[[ Material supplied, beginning ]]
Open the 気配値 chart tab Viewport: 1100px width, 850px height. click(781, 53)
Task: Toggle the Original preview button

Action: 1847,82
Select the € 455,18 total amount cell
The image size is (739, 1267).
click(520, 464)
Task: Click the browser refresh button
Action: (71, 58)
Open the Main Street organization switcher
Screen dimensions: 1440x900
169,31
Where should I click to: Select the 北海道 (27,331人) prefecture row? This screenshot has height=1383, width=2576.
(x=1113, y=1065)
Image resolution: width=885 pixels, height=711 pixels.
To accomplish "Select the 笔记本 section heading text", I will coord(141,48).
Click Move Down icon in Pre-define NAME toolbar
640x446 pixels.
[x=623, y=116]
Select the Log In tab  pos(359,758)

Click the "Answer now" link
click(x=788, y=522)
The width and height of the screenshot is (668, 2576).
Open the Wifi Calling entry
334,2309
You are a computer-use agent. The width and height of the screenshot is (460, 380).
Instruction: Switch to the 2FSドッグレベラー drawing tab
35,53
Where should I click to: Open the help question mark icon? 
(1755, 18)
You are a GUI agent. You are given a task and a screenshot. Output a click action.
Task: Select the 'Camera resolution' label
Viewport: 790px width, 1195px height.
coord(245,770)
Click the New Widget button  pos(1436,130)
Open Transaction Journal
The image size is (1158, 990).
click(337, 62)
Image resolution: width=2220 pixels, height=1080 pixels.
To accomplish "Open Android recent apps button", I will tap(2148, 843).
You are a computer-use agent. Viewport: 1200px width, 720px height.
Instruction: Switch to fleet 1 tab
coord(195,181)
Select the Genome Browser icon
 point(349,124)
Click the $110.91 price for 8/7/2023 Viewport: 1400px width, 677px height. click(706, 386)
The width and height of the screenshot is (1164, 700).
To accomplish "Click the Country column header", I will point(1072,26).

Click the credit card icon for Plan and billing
[[ Material supplied, end ]]
* Work required *
The answer must be every line from the records above that contains the word "resolution", copied out.

* Result of this task *
Image resolution: width=885 pixels, height=711 pixels.
Task: Select the 'Camera resolution' label
Image resolution: width=2220 pixels, height=1080 pixels.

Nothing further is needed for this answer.